Dans le mythe de Prométhée, l'humanité apparait à travers ses peurs de la Nature. Nous sommes toujours au fond de nous-mêmes inquiets par les forces qui nous dépassent. Nous ressentons souvent la nature sauvage comme un monde hostile, apparemment inorganisé, incontrôlable, peuplé d'espèces maléfiques. Séismes, foudre, inondations, raz-de-marée... autant de cataclysmes naturels qui ont laissé des traces dans notre imaginaire.
Oui, notre relation à la Nature est ambigüe : nous la recherchons comme apaisante, mais nous cherchons à la domestiquer, à la façonner à notre image... rationnelle .
Face à ce désarroi de l'Homme, Prométhée lui a donné la science du feu, Zeus le savoir... et l'Humanité était dorénavant dotée pour passer du statut de victime à celui de dominateur.

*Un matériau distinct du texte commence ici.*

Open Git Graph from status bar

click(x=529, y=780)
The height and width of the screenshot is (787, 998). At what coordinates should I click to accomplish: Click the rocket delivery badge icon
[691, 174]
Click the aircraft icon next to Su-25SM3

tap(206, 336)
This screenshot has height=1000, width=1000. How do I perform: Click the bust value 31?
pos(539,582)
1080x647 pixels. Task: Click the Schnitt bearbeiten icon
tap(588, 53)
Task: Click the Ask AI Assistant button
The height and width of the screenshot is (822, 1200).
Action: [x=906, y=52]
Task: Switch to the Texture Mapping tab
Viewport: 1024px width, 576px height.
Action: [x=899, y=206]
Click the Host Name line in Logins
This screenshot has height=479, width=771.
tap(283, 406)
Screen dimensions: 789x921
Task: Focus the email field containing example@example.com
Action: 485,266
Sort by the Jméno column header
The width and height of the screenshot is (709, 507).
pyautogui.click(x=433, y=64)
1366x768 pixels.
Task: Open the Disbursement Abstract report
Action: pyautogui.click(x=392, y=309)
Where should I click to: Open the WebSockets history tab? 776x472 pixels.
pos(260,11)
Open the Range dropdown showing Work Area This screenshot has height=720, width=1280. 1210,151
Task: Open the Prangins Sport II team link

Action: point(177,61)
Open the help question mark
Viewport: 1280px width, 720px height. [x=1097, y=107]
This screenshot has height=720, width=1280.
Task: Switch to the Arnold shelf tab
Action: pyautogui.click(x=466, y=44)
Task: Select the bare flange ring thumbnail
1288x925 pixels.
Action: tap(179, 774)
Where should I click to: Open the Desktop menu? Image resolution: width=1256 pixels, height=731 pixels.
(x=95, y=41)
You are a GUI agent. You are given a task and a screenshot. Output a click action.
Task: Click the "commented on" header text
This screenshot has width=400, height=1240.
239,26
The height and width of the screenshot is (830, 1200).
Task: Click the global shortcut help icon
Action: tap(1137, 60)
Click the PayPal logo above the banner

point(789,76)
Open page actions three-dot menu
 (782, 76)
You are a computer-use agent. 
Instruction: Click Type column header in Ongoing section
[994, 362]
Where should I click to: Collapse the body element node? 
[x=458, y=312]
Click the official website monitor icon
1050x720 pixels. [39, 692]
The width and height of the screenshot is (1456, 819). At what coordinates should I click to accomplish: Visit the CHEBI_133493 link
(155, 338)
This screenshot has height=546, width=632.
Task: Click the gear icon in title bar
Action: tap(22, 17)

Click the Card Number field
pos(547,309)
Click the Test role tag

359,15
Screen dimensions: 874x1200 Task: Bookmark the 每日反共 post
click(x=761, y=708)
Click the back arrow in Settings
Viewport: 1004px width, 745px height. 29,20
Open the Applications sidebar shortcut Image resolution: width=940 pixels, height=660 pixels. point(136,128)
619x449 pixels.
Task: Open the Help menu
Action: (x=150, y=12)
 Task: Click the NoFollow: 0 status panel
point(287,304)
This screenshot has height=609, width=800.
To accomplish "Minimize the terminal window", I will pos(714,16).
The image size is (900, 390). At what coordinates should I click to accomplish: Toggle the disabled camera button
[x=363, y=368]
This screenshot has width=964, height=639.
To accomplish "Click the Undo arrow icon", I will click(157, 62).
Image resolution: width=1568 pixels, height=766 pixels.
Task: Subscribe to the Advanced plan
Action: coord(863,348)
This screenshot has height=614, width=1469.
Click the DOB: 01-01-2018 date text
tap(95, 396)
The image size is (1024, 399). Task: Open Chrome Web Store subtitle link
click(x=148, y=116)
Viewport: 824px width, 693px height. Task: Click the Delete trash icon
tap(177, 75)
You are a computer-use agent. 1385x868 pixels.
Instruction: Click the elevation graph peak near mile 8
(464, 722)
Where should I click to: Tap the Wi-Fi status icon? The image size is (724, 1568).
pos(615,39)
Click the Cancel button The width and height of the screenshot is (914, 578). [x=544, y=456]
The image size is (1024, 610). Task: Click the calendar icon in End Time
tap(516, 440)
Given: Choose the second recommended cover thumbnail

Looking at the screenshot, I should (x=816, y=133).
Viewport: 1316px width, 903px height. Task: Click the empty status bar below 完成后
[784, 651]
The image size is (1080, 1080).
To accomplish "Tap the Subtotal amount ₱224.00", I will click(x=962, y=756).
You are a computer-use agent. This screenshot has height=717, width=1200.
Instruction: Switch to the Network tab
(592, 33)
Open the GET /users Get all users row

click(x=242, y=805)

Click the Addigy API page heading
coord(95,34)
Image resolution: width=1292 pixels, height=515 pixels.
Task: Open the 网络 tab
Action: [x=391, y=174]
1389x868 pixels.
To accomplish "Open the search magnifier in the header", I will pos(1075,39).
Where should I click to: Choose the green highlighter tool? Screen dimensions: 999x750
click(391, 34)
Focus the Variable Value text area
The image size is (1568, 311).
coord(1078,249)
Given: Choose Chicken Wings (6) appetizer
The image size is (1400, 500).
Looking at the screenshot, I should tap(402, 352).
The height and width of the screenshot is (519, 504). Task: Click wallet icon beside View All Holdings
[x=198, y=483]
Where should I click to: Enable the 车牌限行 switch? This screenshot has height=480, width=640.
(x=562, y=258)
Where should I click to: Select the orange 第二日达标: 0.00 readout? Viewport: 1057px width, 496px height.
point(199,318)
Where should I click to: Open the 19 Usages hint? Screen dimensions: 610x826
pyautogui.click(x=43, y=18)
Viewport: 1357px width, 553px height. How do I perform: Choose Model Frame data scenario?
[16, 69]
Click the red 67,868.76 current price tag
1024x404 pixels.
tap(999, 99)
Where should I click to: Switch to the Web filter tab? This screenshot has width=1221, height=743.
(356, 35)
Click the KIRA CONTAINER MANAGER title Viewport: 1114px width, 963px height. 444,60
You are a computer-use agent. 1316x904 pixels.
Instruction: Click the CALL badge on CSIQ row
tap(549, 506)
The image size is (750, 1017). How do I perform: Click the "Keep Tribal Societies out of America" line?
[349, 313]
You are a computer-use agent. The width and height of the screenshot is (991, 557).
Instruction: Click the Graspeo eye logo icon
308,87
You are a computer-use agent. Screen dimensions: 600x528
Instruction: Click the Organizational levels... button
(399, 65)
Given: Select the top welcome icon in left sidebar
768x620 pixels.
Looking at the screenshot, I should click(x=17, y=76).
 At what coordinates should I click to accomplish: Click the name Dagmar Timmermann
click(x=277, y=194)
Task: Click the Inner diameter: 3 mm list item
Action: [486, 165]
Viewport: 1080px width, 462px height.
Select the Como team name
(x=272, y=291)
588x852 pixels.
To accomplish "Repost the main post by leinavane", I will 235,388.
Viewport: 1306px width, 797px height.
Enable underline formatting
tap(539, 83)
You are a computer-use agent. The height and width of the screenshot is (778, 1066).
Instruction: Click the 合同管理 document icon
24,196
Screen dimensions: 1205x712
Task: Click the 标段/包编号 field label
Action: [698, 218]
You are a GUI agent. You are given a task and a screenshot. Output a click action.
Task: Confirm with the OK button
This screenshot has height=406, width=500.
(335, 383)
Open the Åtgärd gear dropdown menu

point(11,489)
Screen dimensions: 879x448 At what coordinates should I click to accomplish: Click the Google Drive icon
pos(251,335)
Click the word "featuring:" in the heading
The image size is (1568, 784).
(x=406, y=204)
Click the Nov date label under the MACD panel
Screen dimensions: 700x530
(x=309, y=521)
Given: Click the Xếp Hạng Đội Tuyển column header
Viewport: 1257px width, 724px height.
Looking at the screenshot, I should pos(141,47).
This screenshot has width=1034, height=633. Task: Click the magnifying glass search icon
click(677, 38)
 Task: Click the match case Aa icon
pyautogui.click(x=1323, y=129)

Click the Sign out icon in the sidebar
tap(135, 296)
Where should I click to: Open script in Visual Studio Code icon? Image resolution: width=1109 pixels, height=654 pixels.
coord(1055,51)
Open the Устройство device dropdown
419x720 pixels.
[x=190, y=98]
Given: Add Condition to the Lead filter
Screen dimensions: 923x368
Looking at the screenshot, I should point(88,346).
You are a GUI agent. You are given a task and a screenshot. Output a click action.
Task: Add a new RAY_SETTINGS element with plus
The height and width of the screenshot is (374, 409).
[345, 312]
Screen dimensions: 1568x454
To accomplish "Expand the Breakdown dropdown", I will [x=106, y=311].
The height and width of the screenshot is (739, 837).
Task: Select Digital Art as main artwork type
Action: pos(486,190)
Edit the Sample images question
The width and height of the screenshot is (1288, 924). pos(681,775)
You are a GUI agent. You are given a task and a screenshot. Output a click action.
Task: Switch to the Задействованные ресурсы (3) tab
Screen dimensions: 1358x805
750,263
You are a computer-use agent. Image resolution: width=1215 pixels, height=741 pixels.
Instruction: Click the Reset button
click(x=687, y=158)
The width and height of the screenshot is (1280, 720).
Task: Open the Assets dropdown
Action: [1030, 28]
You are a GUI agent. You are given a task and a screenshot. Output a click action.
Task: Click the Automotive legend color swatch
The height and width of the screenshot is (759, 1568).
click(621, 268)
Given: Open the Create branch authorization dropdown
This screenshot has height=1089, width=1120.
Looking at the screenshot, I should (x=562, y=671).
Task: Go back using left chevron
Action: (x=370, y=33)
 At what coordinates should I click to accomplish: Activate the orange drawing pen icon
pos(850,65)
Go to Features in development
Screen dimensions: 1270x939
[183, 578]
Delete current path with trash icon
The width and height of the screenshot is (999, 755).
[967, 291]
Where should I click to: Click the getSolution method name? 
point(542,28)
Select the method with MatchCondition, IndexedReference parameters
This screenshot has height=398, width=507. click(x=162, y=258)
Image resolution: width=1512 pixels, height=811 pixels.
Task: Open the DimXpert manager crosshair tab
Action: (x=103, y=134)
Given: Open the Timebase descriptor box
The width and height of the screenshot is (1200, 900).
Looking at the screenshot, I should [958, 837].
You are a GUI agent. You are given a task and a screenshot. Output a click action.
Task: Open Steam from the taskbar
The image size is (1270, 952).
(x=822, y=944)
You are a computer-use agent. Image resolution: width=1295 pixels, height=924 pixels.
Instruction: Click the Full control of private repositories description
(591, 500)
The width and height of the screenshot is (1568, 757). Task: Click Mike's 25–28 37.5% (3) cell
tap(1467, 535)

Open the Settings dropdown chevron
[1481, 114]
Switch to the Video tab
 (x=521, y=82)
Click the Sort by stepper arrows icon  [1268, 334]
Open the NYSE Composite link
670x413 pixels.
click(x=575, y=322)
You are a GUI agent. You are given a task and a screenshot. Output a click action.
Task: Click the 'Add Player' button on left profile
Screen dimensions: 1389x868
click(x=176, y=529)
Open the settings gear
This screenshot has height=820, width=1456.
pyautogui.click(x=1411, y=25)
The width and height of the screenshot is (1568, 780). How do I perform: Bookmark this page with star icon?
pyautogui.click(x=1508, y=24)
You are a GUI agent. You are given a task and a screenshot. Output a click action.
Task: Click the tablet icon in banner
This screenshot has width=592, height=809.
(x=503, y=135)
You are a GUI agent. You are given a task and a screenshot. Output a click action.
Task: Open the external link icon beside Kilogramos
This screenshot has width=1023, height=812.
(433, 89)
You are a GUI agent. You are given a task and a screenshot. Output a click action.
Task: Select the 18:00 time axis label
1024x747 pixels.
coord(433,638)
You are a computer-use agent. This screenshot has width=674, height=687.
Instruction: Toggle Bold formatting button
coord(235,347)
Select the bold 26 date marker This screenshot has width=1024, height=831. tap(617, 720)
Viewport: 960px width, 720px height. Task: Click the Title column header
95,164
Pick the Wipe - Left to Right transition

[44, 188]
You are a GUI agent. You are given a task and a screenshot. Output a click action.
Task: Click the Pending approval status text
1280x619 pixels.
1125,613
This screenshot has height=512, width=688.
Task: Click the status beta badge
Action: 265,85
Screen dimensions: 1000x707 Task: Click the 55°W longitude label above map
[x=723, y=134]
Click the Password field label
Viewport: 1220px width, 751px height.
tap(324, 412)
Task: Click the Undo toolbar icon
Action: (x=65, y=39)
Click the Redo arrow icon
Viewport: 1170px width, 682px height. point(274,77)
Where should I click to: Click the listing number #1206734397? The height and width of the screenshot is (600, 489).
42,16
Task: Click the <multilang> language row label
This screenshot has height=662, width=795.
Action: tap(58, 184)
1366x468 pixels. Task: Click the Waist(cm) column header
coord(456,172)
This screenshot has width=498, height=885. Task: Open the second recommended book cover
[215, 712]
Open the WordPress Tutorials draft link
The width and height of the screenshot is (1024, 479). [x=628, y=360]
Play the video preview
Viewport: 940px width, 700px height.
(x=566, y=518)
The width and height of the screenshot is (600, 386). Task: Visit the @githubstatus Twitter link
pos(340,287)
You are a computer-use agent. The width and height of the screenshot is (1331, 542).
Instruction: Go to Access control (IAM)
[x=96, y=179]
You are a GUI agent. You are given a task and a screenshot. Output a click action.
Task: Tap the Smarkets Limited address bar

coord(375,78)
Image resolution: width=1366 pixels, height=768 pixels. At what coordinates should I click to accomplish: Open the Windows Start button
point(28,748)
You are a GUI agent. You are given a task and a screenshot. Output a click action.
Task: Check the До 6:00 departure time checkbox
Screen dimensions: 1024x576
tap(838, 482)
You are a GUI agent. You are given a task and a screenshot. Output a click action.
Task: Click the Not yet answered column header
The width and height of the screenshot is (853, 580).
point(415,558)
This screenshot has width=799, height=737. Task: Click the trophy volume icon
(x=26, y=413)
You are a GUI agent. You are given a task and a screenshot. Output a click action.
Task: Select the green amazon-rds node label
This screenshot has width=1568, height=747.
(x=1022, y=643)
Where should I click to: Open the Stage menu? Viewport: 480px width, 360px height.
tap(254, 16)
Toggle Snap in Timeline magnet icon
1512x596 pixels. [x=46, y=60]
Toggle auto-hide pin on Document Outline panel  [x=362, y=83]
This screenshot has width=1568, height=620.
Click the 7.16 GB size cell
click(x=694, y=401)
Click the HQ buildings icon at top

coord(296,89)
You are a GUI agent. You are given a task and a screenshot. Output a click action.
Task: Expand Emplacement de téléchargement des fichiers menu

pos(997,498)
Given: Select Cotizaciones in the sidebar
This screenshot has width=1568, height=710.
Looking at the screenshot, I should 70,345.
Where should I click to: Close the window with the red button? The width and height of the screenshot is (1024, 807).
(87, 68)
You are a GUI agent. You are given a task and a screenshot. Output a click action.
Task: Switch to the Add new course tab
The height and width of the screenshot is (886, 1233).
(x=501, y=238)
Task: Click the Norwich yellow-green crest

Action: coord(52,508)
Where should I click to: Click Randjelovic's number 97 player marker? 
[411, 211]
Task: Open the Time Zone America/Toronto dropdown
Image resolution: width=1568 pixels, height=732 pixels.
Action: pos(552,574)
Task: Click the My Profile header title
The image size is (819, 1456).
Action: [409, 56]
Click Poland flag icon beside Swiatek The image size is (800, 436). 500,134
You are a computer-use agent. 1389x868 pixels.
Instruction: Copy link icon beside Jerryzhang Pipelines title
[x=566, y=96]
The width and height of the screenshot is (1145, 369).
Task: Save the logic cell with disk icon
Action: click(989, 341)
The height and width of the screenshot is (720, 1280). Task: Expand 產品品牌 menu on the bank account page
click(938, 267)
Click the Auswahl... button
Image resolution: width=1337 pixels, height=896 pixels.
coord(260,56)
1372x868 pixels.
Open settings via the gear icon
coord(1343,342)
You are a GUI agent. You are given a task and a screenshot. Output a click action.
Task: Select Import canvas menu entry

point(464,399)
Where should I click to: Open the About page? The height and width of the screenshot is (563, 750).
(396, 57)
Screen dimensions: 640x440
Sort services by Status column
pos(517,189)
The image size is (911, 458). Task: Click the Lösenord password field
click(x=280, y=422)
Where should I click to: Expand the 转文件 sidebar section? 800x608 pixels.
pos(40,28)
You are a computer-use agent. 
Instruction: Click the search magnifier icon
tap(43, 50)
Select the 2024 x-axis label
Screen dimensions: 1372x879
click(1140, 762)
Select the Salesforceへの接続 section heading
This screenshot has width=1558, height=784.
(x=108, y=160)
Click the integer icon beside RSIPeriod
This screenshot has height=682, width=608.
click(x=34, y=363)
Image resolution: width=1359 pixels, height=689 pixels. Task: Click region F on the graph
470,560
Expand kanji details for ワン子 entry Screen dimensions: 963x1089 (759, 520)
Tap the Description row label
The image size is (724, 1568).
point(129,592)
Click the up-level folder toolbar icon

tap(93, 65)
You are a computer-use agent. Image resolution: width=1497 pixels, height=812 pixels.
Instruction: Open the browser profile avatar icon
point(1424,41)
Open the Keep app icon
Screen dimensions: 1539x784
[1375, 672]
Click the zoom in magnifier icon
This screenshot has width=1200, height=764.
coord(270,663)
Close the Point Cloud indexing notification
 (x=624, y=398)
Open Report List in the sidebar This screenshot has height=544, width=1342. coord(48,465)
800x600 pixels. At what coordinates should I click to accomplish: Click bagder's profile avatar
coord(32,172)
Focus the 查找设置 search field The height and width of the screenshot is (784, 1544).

La Bible a assis le droit et même le devoir pour les hommes d'avilir la Nature, de la mettre intégralement à son service. Par la même, elle a déclaré la guerre à la Nature et instauré le mépris de l'Homme envers les espèces animales et végétales, en particulier sauvages. Accessoirement, cette ontologie a incité les hommes a conquérir tous les lieux habitables et à s'y multiplier. L'ordre a été exécuté, et comment, pour conduire à l'Impasse Evolutive actuelle.
Mais la Bible, le Coran, la Thora ne seraient rien aujourd'hui sans une caution scientifique, sans une morale laïque. Le "Siècle des Lumières" fut la troisième bifurcation. Rousseau était tout proche de nous fournir une ontologie moderne. Mais, il semble avoir reculé dans un contexte historique défavorable. Il était déjà bien difficile d'asseoir, fort heureusement, les Droits de l'Homme, alors la généralisation n'était pas atteignable. Le productivisme libéral ou socialiste ont prospéré, laissant derrière eux des champs de ruine... mais aussi quelques pépites qu'il n'est pas question de rejeter...
Pourra-t-on fonder une nouvelle ontologie basée sur les principes de la pensée occidentale tout en empruntant aux peuples amérindiens la notion de frugalité, de respect de ce que la Pachamama, la Terre-Mère, met à notre disposition.
Clairement c'est l'objet d'une partie essentielle de ce livre. Revisiter ces trois grandes bifurcations, comprendre comment elles nous ont amené dans cette impasse. Reprendre à notre compte les acquis fondamentaux des Lumières mais en généralisant le propos pour asseoir un droit plus général, plus ambitieux que le seul droit humain.